2010-07-01 / Local & State

Supreme Court Backs Police Department That Read Employees’ Texts

By Warren Richey CHRISTIAN SCIENCE MONITOR

Officials in Ontario, Calif., did not violate the privacy rights of a police sergeant when they audited transcripts of his department issued pager and discovered sexuallyexplicit messages to and from his girlfriend, the U.S. Supreme Court ruled on last Thursday.

In a unanimous decision, the high court said that even if police Sgt. Jeff Quon had an expectation that his pager messages would remain private, a police department audit of his messages was nonetheless reasonable.

“Because the search was motivated by a legitimate work-related purpose, and because it was not excessive in scope, the search was reasonable,” Justice Anthony Kennedy wrote for the court.

The decision potentially opens the way for employers to examine information stored on government issued or companyissued equipment, even when that information may be considered highly personal and private by an employee.

It puts workers nationwide on notice that personal text messages, emails, and other communications undertaken in the workplace on government or company equipment may not be entitled to Fourth Amendment privacy protections.

The high court declined to clarify the scope of an employee’s own expectations of privacy in personal information stored or captured on government or companyowned devices.

Supreme Court: Search was ‘reasonable’

Kennedy said last Thursday’s decision was intended to focus narrowly on when an employer may engage in a “reasonable” search of information stored on a device. The court was not prepared, Kennedy said, to opine on the broader issue of when employees enjoy a reasonable expectation of privacy in personal information remaining on those devices.

“The judiciary risks error by elaborating too fully on the Fourth Amendment implications of emerging technology before its role in society has become clear,” Kennedy wrote.

“Prudence counsels caution before the facts in the instant case are used to establish far-reaching premises that define the existence, and extent, of privacy expectations enjoyed by employees when using employer-provided communications devices,” he said.

At issue in the case was whether Jeff Quon, a sergeant in the Ontario California Police Department’s SWAT team, was entitled to sue the police chief, police department, and the city after police audited and read personal messages Quon sent and received on his department issued pager.

Quon argued that the department allowed officers to use the equipment for private communications. He said the department established a verbal policy pledging not to view the content of personal communications provided the officer paid for any overcharges due to personal use of the pager. Quon always made those payments.
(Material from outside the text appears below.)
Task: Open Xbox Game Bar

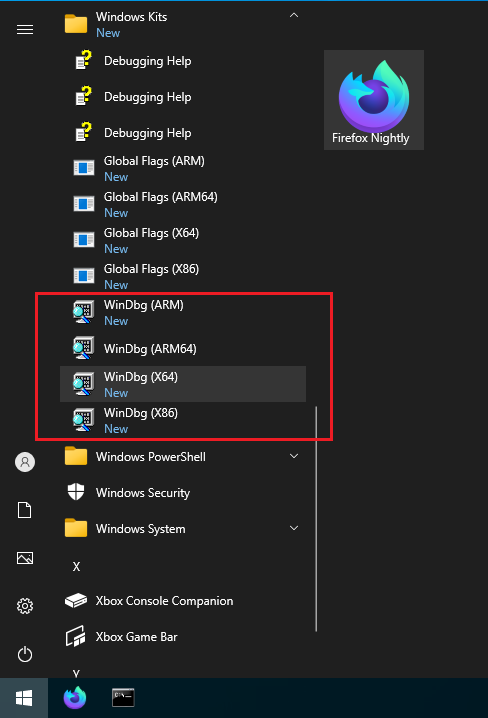Action: pyautogui.click(x=183, y=636)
But at one point, the police official responsible for the pagers decided to end the arrangement. Without prior notice, the police chief ordered an audit of pager transcripts to assess the pager reimbursement policy.
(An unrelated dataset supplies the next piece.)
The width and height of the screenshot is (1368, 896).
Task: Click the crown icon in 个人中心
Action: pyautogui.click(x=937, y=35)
Police officer sent sexually-explicit messages

The audit uncovered Quon’s sexually-explicit communications with his girlfriend, as well as personal communications with his estranged wife and a colleague at the police department.

Quon filed suit in federal court claiming the audit violated the verbal policy and his right to privacy. After a jury trial, Quon’s case was thrown out. But a panel of the 9th U.S. Circuit Court of Appeals reversed, agreeing with Quon that the verbal policy created an expectation of privacy.
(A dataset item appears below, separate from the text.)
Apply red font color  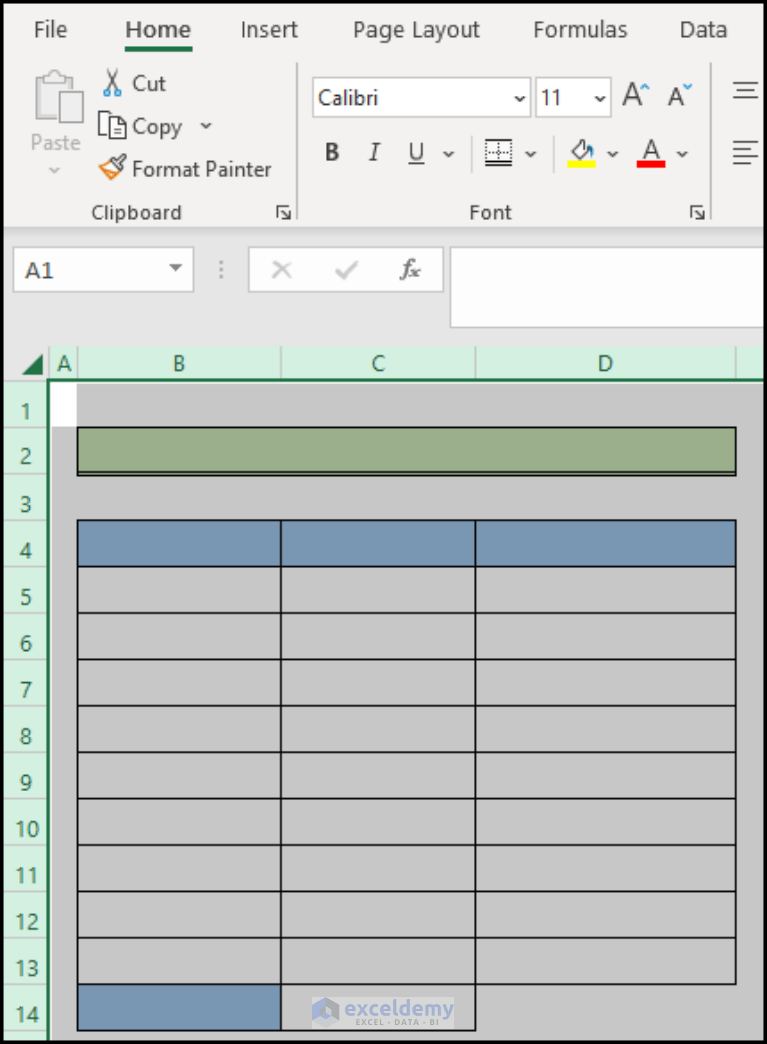[651, 152]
In reversing the 9th Circuit decision, the high court said the key issue was whether the police department’s audit of Quon’s messages was reasonable.

The court concluded that police officials acted reasonably because they undertook the audit to examine whether the department’s pager contract was being administered efficiently – rather than to discover intimate details of Quon’s private life. “That the search did reveal intimate details of Quon’s life does not make it unreasonable, for under the circumstances a reasonable employer would not expect that such a review would intrude on such matters,” Kennedy wrote.

Employees should expect to be monitored

The high court said Quon was given prior warning through a policy advising employees that their email and text messages might be monitored or audited at any time. The policy allowed limited personal use of government issued computers and other equipment, but with the caveat that they might not be entirely private.

In addition, the court said as a law enforcement official, Quon should have known that his actions might be disclosed and reviewed – including a public examination of his onthe job communications.

“It is clear that Jeff Quon, as a law enforcement officer who served on a SWAT Team, should have understood that all of his work-related actions – including all of his communications on his official pager – were likely to be subject to public and legal scrutiny,” Justice John Paul Stevens wrote in a concurrence. “He therefore had only a limited expectation of privacy in relation to this particular audit of his pager messages.”